▸ SOURCE MATERIAL:
┏━━

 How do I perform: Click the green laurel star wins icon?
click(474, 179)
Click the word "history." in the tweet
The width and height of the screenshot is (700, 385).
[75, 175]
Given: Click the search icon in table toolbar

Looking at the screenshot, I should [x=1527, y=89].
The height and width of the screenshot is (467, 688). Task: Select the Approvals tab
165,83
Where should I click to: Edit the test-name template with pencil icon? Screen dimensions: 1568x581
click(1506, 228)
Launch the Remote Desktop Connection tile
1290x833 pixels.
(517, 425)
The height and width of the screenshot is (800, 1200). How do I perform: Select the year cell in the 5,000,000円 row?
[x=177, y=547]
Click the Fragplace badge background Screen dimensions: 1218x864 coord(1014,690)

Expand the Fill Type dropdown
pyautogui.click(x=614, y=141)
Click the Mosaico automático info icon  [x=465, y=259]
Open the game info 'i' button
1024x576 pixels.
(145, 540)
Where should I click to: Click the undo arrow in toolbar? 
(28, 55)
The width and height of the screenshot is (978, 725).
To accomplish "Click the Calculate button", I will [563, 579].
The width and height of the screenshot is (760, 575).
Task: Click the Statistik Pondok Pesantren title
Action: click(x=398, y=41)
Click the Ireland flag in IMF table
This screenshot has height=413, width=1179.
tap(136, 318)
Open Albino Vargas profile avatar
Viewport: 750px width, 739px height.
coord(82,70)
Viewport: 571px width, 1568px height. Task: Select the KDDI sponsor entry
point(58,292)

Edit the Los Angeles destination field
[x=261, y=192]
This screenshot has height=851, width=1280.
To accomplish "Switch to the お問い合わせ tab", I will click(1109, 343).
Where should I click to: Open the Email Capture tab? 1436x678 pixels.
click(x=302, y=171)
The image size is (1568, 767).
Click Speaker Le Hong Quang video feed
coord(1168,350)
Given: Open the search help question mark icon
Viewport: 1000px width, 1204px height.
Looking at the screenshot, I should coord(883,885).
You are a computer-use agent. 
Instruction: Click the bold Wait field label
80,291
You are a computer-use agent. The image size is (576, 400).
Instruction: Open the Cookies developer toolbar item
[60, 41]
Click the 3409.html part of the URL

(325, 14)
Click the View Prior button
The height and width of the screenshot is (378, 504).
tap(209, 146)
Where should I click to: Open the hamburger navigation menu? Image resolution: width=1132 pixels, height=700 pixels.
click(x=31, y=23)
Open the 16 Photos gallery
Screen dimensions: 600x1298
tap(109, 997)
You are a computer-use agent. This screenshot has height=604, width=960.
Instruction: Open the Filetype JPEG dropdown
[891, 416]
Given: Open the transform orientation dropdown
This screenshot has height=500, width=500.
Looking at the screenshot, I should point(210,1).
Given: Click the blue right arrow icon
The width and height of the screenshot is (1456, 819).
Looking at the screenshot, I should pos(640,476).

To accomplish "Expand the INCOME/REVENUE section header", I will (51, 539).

┗━━

▸ ABOUT THIS TASK:
Output the lines from the one with "Given: Click the blue right arrow icon" through the end of the records above, exactly, including both ends, and nothing besides.

▸ TASK RESULT:
Given: Click the blue right arrow icon
The width and height of the screenshot is (1456, 819).
Looking at the screenshot, I should pos(640,476).

To accomplish "Expand the INCOME/REVENUE section header", I will (51, 539).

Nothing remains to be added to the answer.